REQUIRED WORK
Transcribe every entry below word for word, but skip the pictures.

DATA
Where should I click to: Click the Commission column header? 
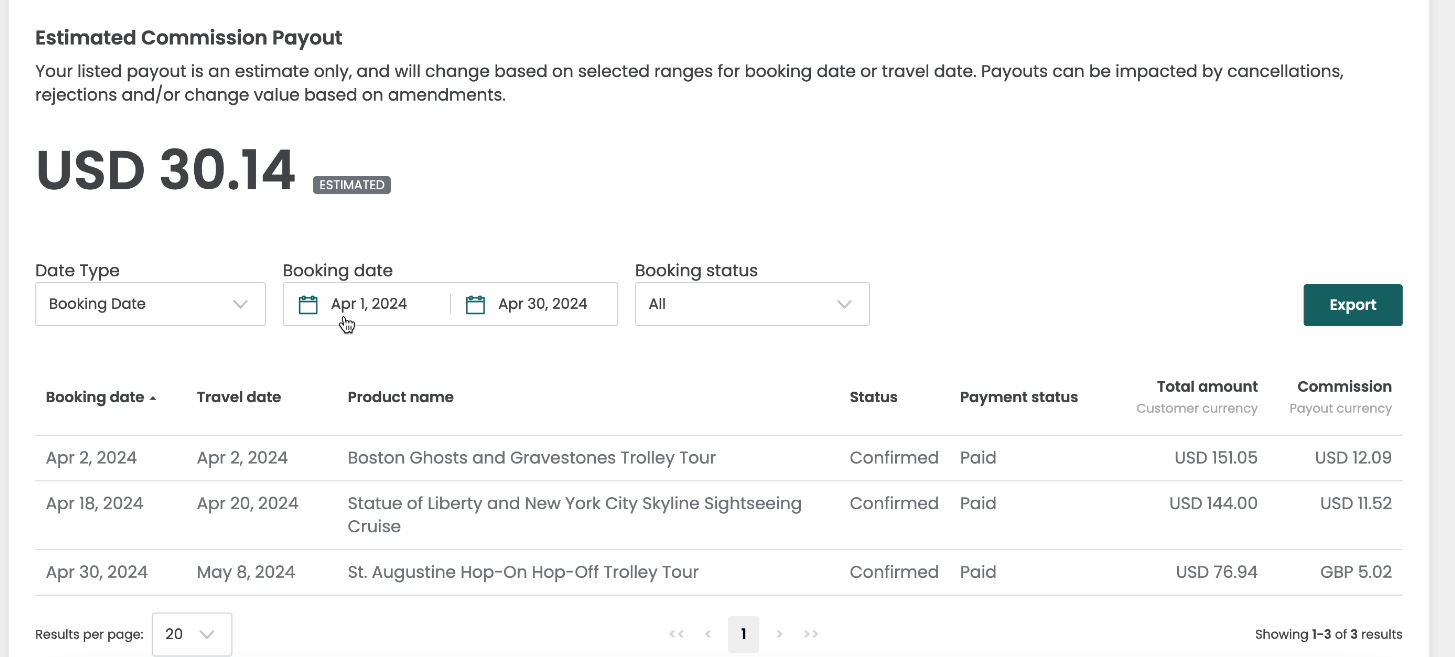pyautogui.click(x=1344, y=386)
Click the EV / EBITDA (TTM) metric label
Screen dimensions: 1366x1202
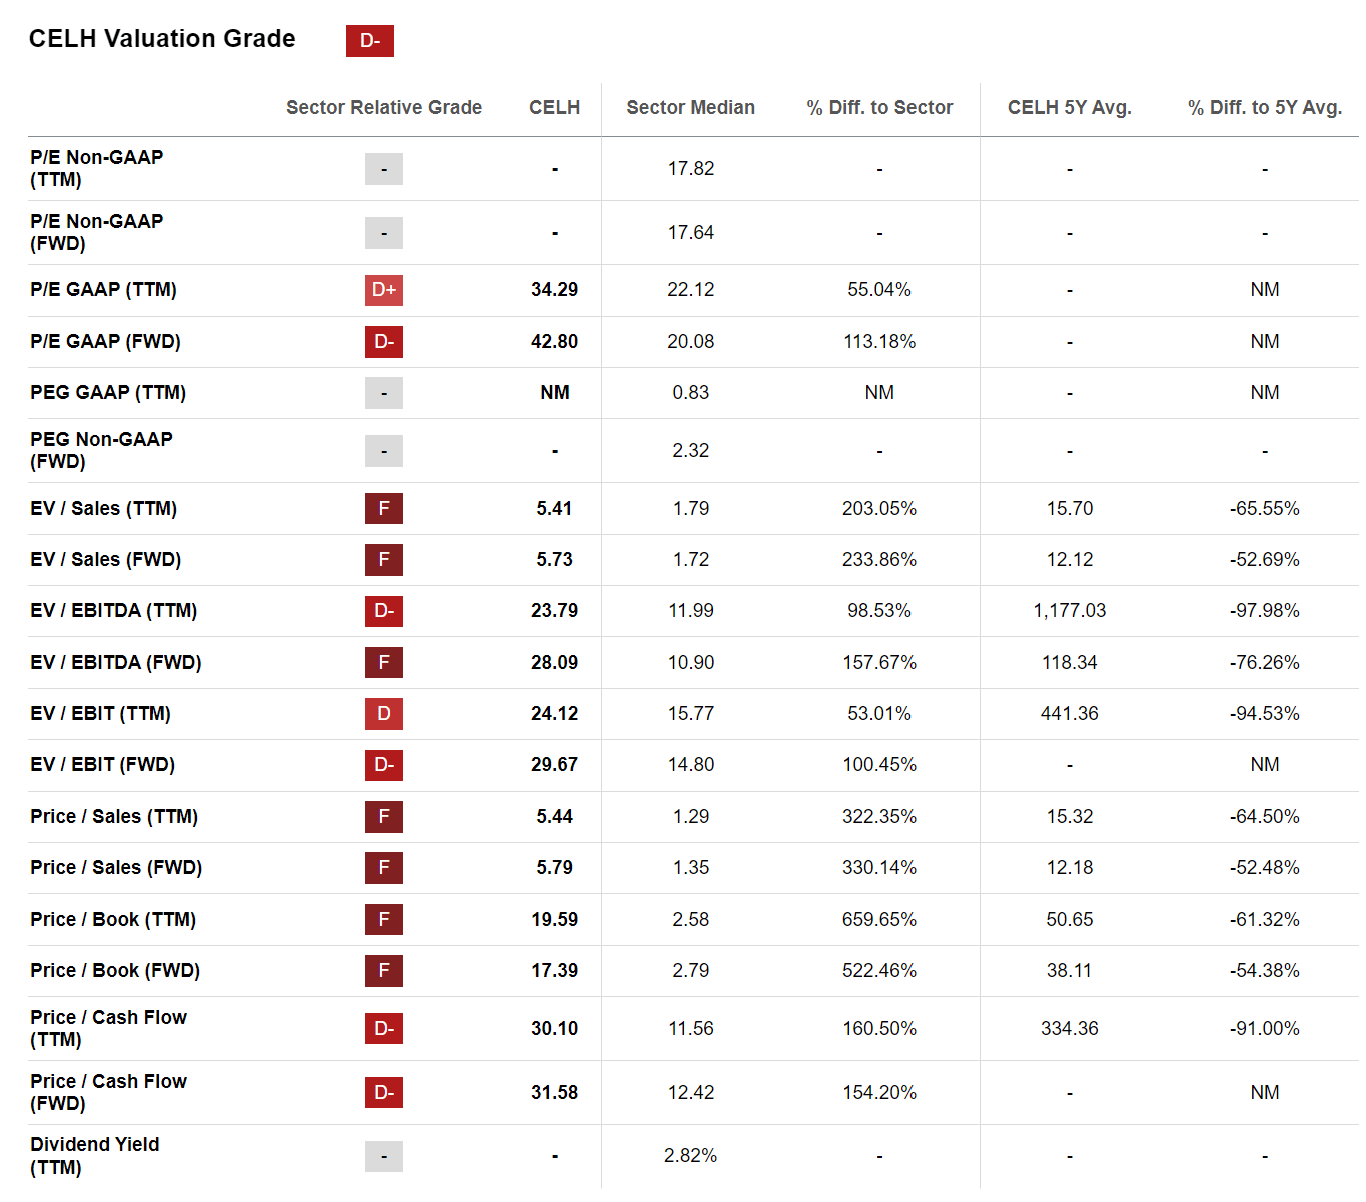pos(112,611)
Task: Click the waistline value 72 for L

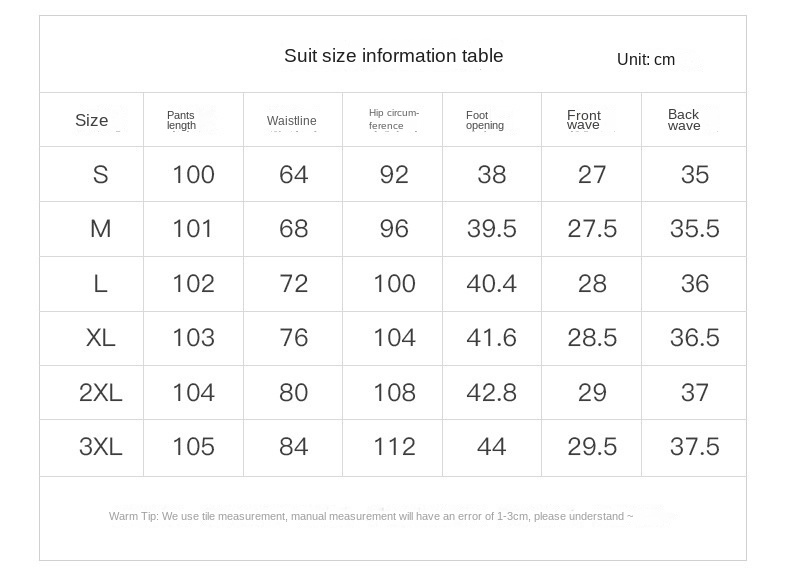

ANSWER TO THE PROBLEM
Where should I click to: Click the Commission column header? 
pyautogui.click(x=1344, y=386)
Click the EV / EBITDA (TTM) metric label
Screen dimensions: 1366x1202
pos(112,611)
Task: Click the waistline value 72 for L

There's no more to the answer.